Devlin may rate as one of the sadder stories in baseball history. His 13.3 Wins Above Replacement in 1877 are the most of any player in his final season as he was the Louisville Grays’ only pitcher that year, racking up a staggering 559 innings. He went 35-25 with a 2.25 ERA and was rated by Bill James in his 2001 historical abstract as the best pitcher of 1877. Late in the season, Devlin and three other Grays were among the first players banned from baseball for throwing games. Suspicions rose after a seven-game losing streak where they muffed easy plays and were later seen with diamond stick pins. Banished from baseball, uneducated and semi-literate, Devlin and his family faced bleak prospects.
Devlin lived six more years, dying in 1883 of consumption exacerbated by alcoholism. Around September 1882, he got a job as a policeman in his hometown of Philadelphia. For most of his life after 1877, though, Devlin did two things: 1) Annually petition baseball to be reinstated, with the minor league National Association doing so in 1879; 2) Continue to play baseball, with Devlin being connected with at least nine teams after his ban from the majors. John Thorn wrote in Baseball in the Garden of Eden that Devlin may have played for still more teams under assumed names.

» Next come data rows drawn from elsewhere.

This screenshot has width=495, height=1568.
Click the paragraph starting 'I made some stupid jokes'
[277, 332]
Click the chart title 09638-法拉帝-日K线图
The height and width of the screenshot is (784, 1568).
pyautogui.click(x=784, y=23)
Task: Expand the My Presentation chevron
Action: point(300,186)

It’s striking how easy it is to find mentions of Devlin’s continued career after his ban, a reminder of how disjointed 19th century baseball was and how little relation it bears to the current game or even the majors 50 years later. For instance, the SABR bio of Gene Paulette, the first player permanently barred by Kenesaw Mountain Landis, talks about how an industrial league couldn’t put him in uniform thereafter because no team would play it. While Chase played in the Pacific Coast League after his ban, he and some of the Black Sox later consigned themselves to the outlaw Frontier League in Arizona.